Também é culpa do governo porque não coíbe o contrabando, que tanto prejuízo causa à Souza Cruz.
A Souza Cruz detém 78,4% do mercado brasileiro de cigarros, segundo a revista Exame.
Lucrou 1,7 bilhões de reais, em 2015, um crescimento de 1% sobre o ano anterior. Lucro líquido sobre uma receita líquida de 6,26 bilhões de reais.
Claro, o cigarro é uma parte do negócio. É a exportação de fumo, beneficiada, que garante o grande ganho.
Como disse ao Jornal do Comércio, o presidente dos Fumicultores, Benício Werner:
“O fechamento de uma fábrica no Brasil não nos atinge tanto porque a exportação é muito representativa: 90% do que produzimos vai para a exportação”.
O prefeito de Cachoeirinha, Vicente Pires, disse ao JC que o faturamento da fábrica que vai fechar caiu de R$ 1 bilhão para 600 milhões nos últimos quatro anos.
A Souza Cruz está certa, na lógica capitalista.
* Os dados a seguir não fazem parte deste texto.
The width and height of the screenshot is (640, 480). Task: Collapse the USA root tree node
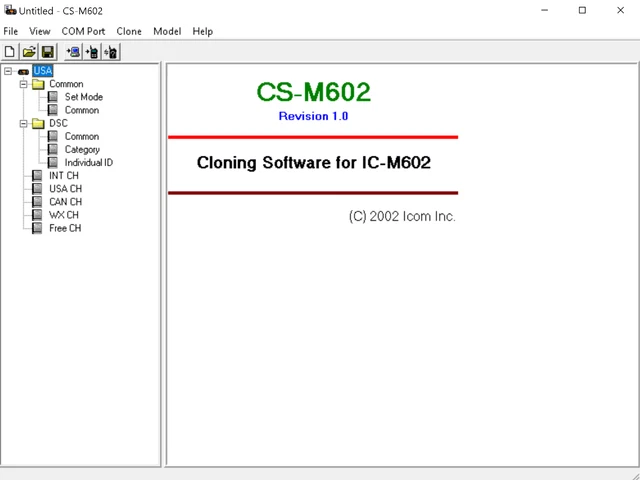(8, 71)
Mas, o contribuinte, que paga parte da conta, merece no mínimo ser melhor informado. (EB)
Em tempo:
Em 2014, segundo a Reuters, a British Tobacco desembolsou R$ 1,7 bilhão de liras (2,6 bilhões de dólares) para comprar mais uma fatia da operação brasileira, da qual hoje tem 97% do capital.
Abaixo, trechos de artigo publicado no jornal JÁ em maio de 2003:
Você aprova subsídio do governo para uma fábrica de cigarros?
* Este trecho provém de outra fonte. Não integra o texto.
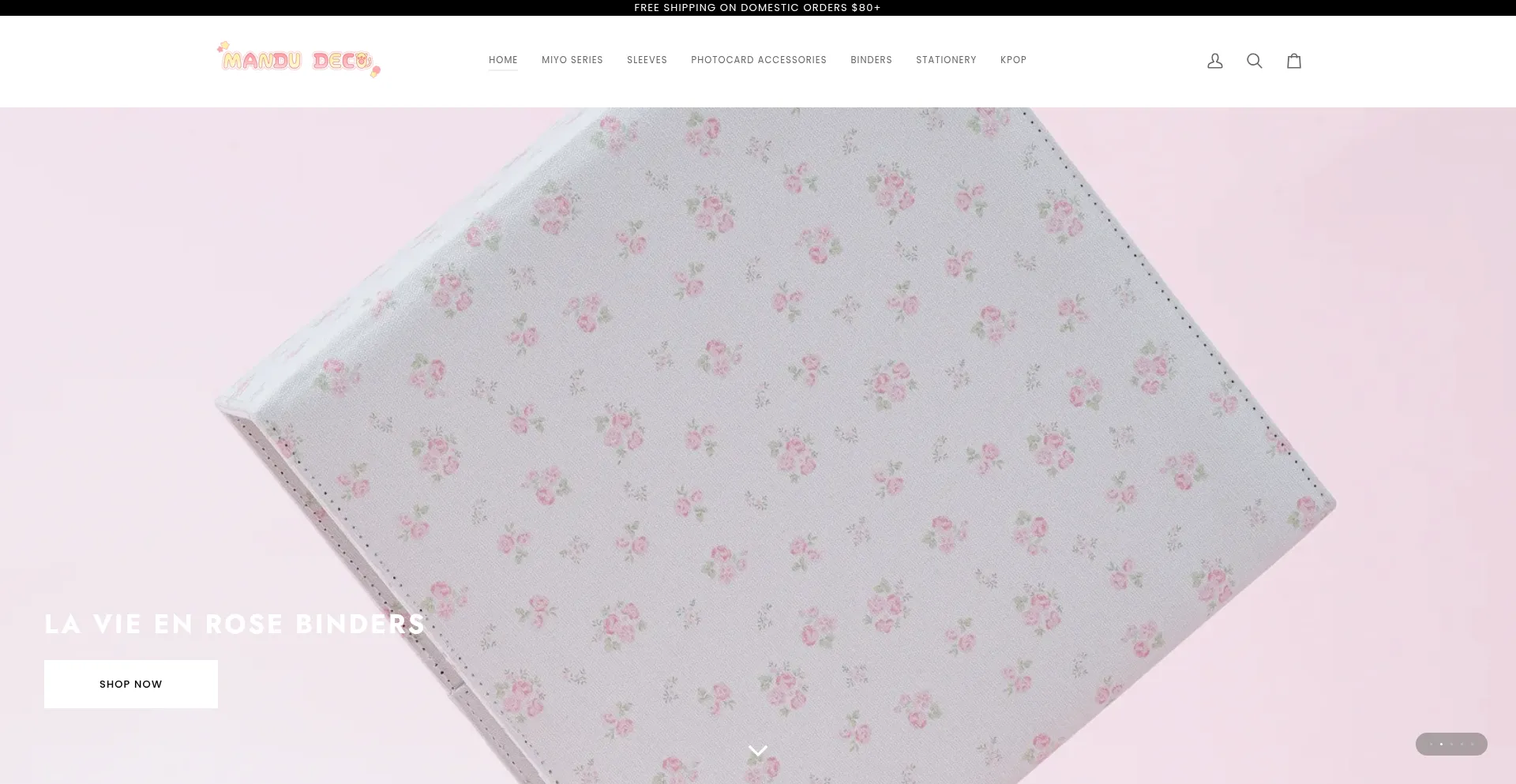Go to the last slideshow dot

pos(1472,744)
A Souza Cruz, que não pertence ao seu Souza, nem ao seu Cruz, mas à British American Tobacco, com sede em Londres, acaba de inaugurar uma grande fábrica de cigarros em Cachoeirinha, na região metropolitana de Porto Alegre.
O Rio Grande do Sul é há muito um Estado falido, que mal consegue pagar os salários dos seus funcionário e que corta gastos com saúde, segurança e educação.
Mas o governo teve um dinheirinho (quanto ninguém sabe, porque disso não se fala) para ajudar o negócio da British Tobacco que, apesar de todas as campanhas anticigarros, continua sendo uma das multinacionais mais lucrativas do mundo.
Páginas de anúncios coloridos publicadas em todos os jornais serviram como fogo de barragem, para dissuadir os espíritos críticos.
A ermpresa ousou até reproduzir nos anúncios uma frase do sr. Albino de Souza Cruz, o fundador da empresa brasileira, há 100 anos: “Nesta casa, mais que as máquinas, importam as pessoas”
Frase lapidar, dita num tempo em que não se sabia dos malefícos do fumo e nem se imaginava que o cigarro viesse a ser considerado um vilão da saúde.
Nossos jornais, óbviamente, deram feérica cobertura à inauguração que reuniu dois mil convidados.
Maravilhas foram ditas: uma das fábricas mais modernas do mundo, bilhões de cigarros por dia, milhões de dólares em investimentos, centenas de empregos…
Até o número de canapés foi informado por um diligente repórter (…)
Nenhuma palavra sobre os tais incentivos: em quanto importam, como serão concedidos, etc… Nada, como se existisse uma unanimidade sobre essa política de subsidiar fábricas, mesmo que sejam fábricas de cigarro, que são fábricas de morte.
Claro, fumar é uma decisão pessoal, como bem disse o presidente da American Tobacco na inauguração. Mas o governo, ainda mais um governo falido, precisa estimular?
A imprensa precisa omitir a informação e as críticas?